== SOURCE DATA ==
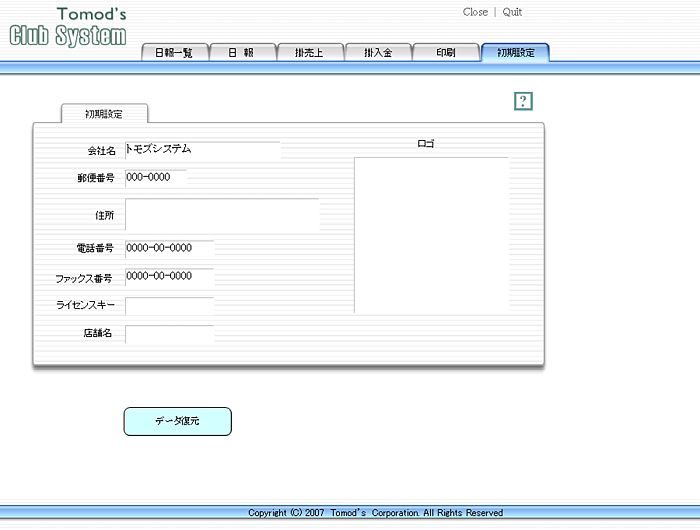Click the 店舗名 input field
This screenshot has height=530, width=700.
click(169, 334)
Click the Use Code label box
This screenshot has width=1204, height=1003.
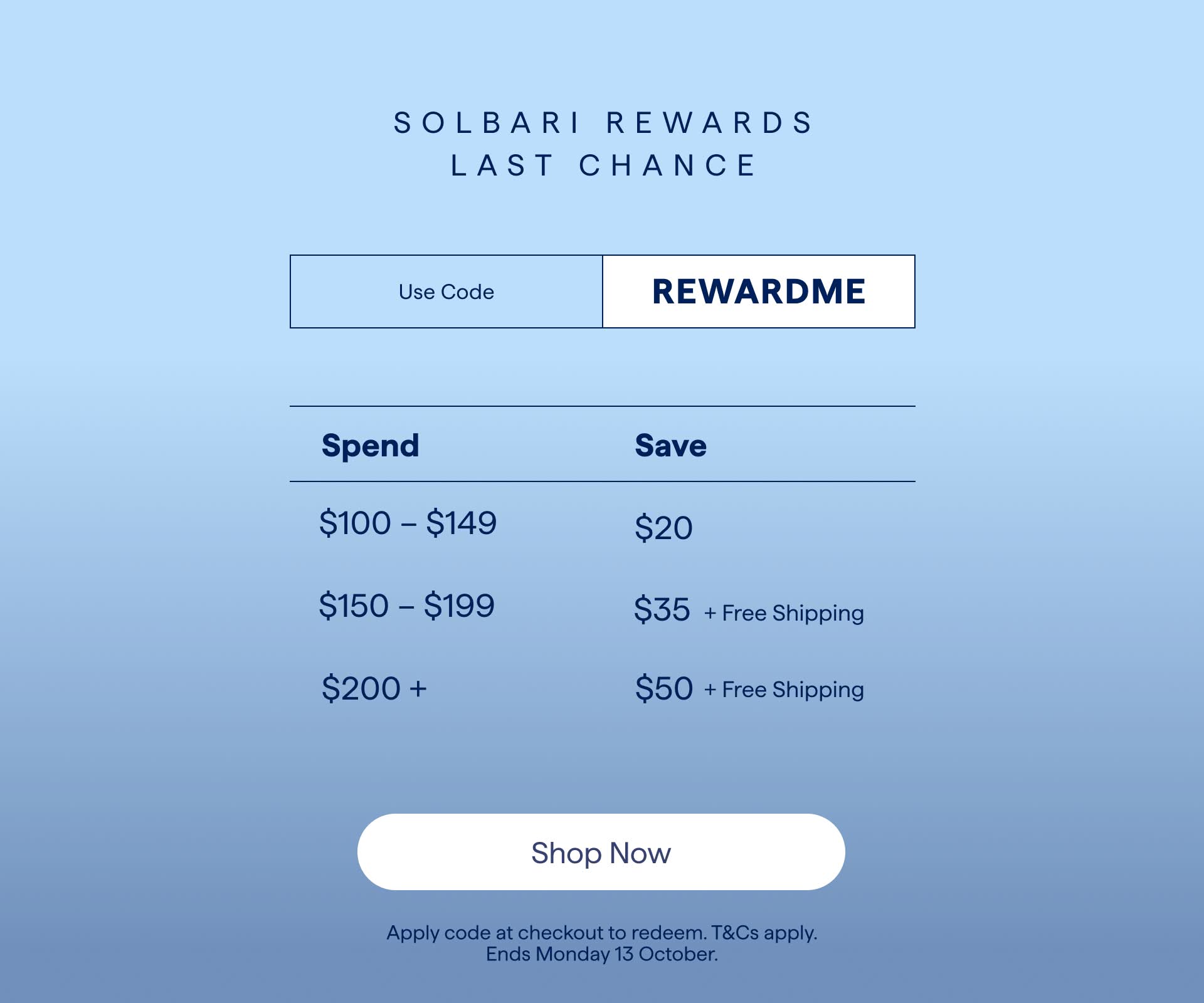coord(446,291)

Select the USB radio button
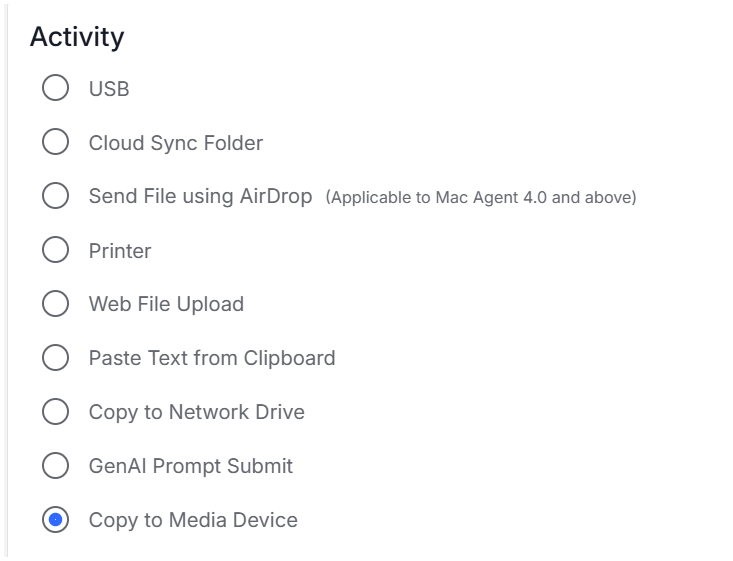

== EXERCISE INSTRUCTIONS ==
Transcribe, without alteration, each line from the one with "This screenshot has width=1204, height=1003." through the last line of the data; no pictures belong in the copy.

== RESPONSE BOX ==
This screenshot has width=1204, height=1003.
coord(446,291)

Select the USB radio button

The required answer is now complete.